# How do Qiskit simulators generally work? [duplicate]

Qiskit offers a number of quantum simulators (e.g. AerSimulator, QasmSimulator, StatevectorSimulator). But I don't know how these simulators actually work. Quantum operators and quantum states can be represented by unitary matrices and vectors respectively. So I guess quantum simulators are actually performing matrix multiplications when applying quantum operators on some quantum state? But if this is the case, how could we use them to achieve any quantum advantage over classical computers which do the same thing?

• Hi there, discussions of simulating quantum computations using classical computers is discussed in several places on QC.SE checkout the answer and comments to quantumcomputing.stackexchange.com/a/22022/11793 Mar 15, 2022 at 18:21
• I vote for this question to be closed, as it was already answered in a clear manner in the duplicate. Mar 23, 2022 at 10:56

But if this is the case, how could we use them to achieve any quantum advantage over classical computers which do the same thing?

We can't. Simulators are used to test a code using a low number of qubits theoretically. Even though some simulators are optimized so that they don't perform $$2^n\times2^n$$ matrix multiplication for each gate applied on the system, the point is only to ensure that the code one has written yields the correct result.

Indeed, simulating allows one to get the exact statevector, which can be used to test for the correctness of the code.

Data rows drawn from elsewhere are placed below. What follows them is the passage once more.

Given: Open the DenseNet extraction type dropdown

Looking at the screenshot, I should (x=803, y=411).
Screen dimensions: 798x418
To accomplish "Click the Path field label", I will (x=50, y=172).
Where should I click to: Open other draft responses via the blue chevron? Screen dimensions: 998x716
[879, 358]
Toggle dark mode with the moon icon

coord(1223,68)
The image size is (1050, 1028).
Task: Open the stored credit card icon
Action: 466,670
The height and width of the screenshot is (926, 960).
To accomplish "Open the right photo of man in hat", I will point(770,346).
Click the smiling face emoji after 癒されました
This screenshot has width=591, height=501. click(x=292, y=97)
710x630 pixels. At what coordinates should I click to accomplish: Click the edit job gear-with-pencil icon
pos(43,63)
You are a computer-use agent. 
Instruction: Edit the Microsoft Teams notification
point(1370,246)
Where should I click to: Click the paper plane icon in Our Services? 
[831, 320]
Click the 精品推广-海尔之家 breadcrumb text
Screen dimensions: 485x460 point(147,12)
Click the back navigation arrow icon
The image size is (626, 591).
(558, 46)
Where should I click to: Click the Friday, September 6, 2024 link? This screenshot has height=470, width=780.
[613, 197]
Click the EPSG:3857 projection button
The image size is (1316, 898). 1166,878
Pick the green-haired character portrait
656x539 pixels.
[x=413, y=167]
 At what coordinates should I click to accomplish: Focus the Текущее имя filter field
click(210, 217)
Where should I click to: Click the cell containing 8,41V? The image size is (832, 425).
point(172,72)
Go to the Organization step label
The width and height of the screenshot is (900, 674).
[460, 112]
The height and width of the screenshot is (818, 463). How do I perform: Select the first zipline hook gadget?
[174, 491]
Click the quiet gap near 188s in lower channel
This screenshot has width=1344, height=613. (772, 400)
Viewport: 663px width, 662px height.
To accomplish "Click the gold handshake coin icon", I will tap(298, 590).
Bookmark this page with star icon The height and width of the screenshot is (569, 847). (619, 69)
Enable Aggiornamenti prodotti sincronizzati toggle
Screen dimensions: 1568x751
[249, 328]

On the other hand, directly running your code on a real quantum computer is cumbersome, since:

As a final note, note that it is possible to define simulators which don't perform $$2^n\times2^n$$ matrix multiplication. For instance, if you restrict your self to Pauli gates, you are able to efficiently simulate your quantum circuit. Of course, no useful quantum circuit can be decomposed into Pauli gates only, the point is only that for a given assumption on the gates one is allowed to use, it may be possible to optimize the simulator, still without any quantum advanatage.